## DATA TO EXAMINE:
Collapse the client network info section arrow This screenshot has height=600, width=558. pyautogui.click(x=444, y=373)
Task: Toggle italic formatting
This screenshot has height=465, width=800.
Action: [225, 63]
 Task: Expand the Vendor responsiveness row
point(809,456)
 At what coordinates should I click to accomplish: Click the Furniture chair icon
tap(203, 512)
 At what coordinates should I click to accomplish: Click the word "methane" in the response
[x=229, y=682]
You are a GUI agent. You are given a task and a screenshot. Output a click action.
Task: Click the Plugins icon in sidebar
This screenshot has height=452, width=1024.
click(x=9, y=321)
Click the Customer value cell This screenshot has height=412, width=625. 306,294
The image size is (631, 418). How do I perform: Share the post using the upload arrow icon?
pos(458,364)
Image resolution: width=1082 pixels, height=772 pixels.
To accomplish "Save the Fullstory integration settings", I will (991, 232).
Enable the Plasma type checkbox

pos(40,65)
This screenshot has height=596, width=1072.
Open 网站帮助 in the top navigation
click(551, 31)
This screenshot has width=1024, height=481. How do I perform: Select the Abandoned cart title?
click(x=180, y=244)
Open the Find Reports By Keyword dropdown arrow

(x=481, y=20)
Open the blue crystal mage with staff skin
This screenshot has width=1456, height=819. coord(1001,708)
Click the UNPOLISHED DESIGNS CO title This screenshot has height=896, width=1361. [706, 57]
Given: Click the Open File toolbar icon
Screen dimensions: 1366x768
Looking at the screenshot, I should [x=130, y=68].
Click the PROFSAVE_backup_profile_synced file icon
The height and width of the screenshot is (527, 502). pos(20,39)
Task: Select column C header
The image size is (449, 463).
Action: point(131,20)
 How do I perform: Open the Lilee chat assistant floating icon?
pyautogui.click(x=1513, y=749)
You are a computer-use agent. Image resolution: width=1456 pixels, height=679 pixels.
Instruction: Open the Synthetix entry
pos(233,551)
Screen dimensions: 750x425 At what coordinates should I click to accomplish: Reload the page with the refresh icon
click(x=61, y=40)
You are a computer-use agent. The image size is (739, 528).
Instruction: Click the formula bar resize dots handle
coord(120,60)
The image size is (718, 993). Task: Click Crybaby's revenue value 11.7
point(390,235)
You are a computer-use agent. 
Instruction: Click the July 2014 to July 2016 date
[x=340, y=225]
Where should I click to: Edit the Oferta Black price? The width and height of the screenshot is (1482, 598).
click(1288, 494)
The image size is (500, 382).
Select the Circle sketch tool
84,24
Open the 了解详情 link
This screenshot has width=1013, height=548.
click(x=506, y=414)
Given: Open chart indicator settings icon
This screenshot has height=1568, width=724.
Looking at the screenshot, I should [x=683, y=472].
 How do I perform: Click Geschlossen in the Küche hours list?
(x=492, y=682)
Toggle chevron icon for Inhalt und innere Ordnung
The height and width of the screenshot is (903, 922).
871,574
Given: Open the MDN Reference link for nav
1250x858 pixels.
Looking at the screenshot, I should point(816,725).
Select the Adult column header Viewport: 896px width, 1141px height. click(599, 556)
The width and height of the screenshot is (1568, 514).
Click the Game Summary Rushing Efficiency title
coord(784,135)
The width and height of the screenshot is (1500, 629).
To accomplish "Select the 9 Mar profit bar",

## WHAT IS BEING ASKED:
Scan the data above for the string "column" and copy each line where it appears.

## EXERCISE OUTPUT:
Task: Select column C header
Select the Adult column header Viewport: 896px width, 1141px height. click(599, 556)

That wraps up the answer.